Die Säuberungswelle in der türkischen Polizei und Justiz geht weiter. Statt neue Reformen in Angriff zu nehmen, setzt Erdogan im Stil der früheren Eliten auf Besitzstandswahrung. Damit gefährdet er die Erfolge seiner langen Regierungszeit.



Im Zuge der Korruptionsaffäre in der Türkei hat die Regierung am Mittwoch die Polizeichefs von sechzehn weiteren Provinzen versetzt. Betroffen sind unter anderem Grossstädte wie Ankara, Izmir, Antalya und Diyarbakir. Auch der stellvertretende Chef für nationale Sicherheit wurde abberufen, wie die Nachrichtenagentur Dogan weiter berichtete.

Ein Sprecher des EU-Erweiterungskommissars Stefan Füle forderte die Regierung in Ankara erneut auf, Massnahmen zu ergreifen um sicherzustellen, dass Behauptungen über Fehlverhalten ohne Benachteiligung oder Bevorzugung transparent und unparteiisch aufgeklärt würden. Er verwies darauf, dass die Türkei sich als Kandidatenland für einen EU-Beitritt zur Einhaltung politischer Kriterien einschliesslich der Rechtsstaatlichkeit verpflichtet habe.
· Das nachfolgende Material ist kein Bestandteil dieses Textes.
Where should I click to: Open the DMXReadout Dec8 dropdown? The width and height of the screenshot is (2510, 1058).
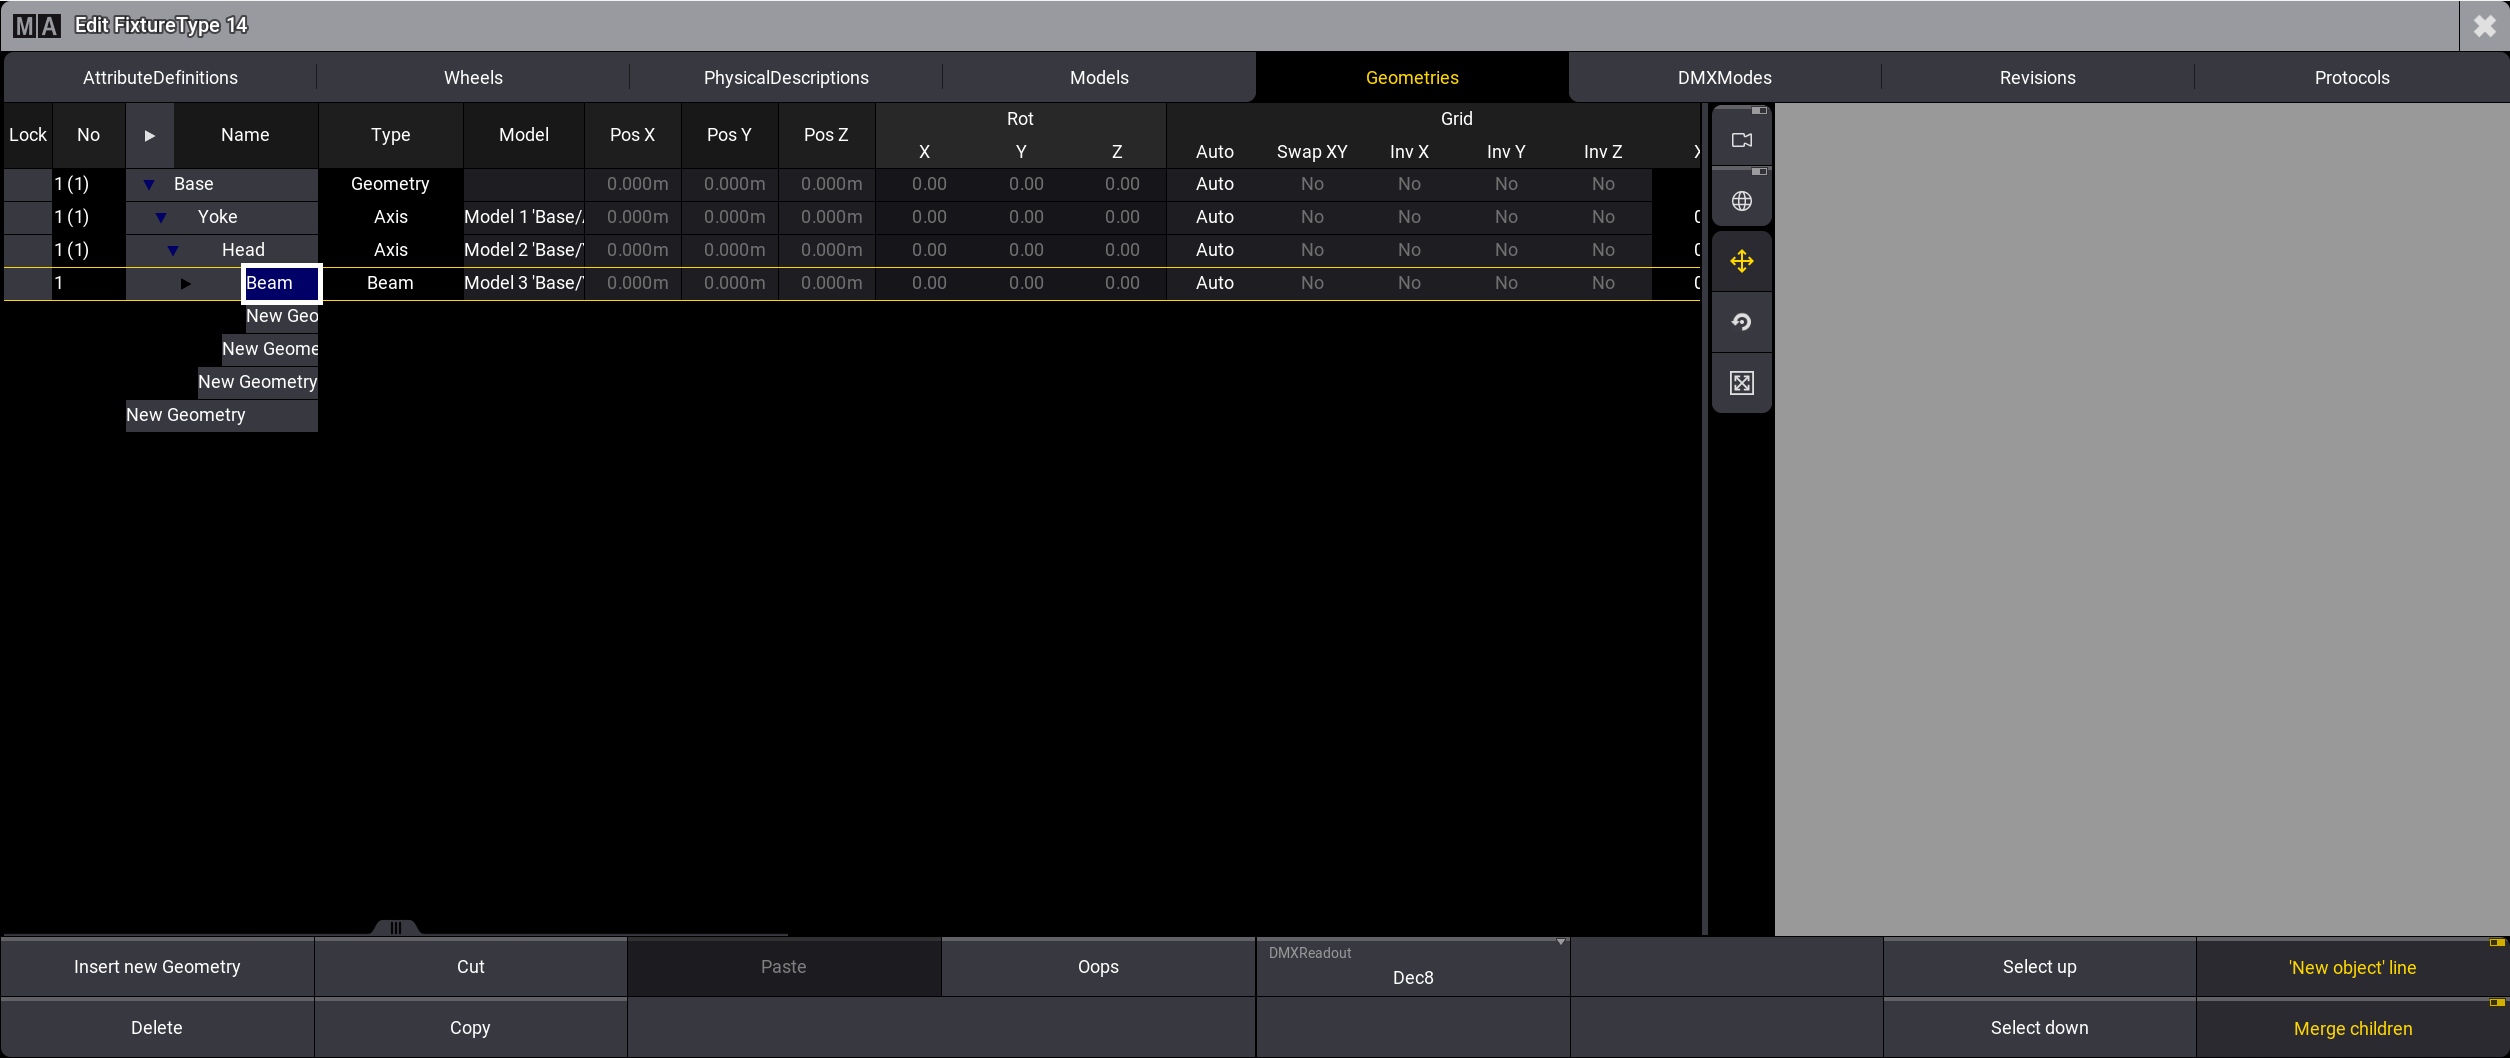tap(1412, 967)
Alle Beschuldigungen müssten daher eingehend von einer unabhängigen Justiz untersucht werden.

Atatürk Gül Erdogan

Atatürk – Gül – Erdogan

Sie haben gemeinsam islamische Frömmigkeit und Demokratie versöhnt und dem türkischen Staat einen Teil seines autoritären Charakters ausgetrieben.

Spätestens seit den Protesten im vergangenen Sommer ist freilich klar, dass Staatspräsident Abdullah Gül und Ministerpräsident Recep Tayip Erdogan politisch nicht mehr auf einer Linie sind. Während Gül seinerzeit einen friedlichen Ausgleich mit der Protestbewegung suchte, setzte Erdogan auf Tränengas und die Mobilisierung der Ängste seiner Anhänger.
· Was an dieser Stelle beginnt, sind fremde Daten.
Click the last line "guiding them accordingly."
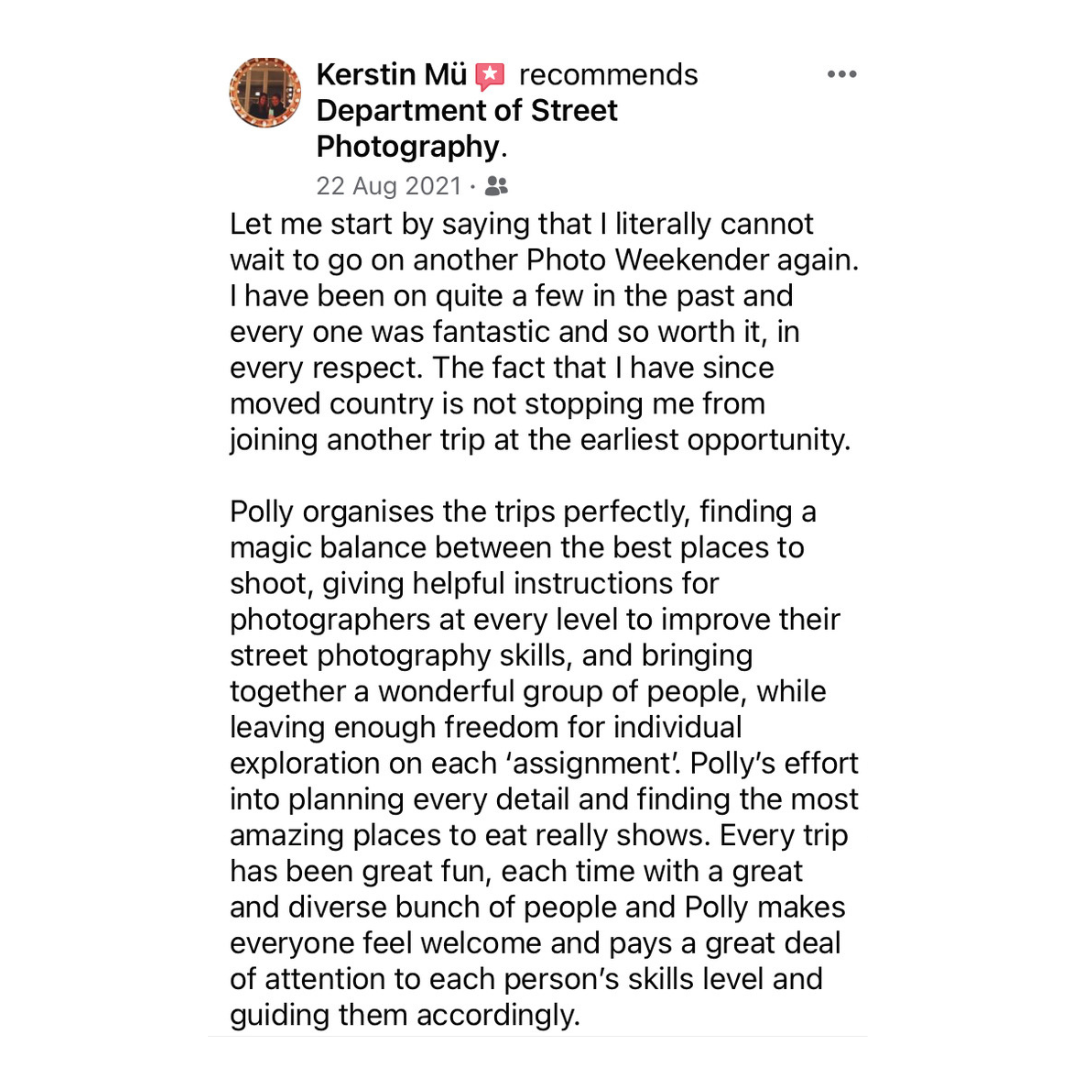1080x1080 pixels. 405,1016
Nun ist der Staatspräsident auch im Korruptionsskandal auf Distanz zu seinem Parteifreund gegangen. Eine Demokratie bestehe aus Regeln und Institutionen die auf der Gewaltenteilung basierten, erklärte Gül in seiner Neujahrsbotschaft. «Wir haben gemeinsam die Pflicht, alles zu vermeiden, was der Unabhängigkeit und Überparteilichkeit der Justiz schaden könnte.»

Eigentlich eine Selbstverständlichkeit auch für Ministerpräsident Erdogan – sollte man meinen.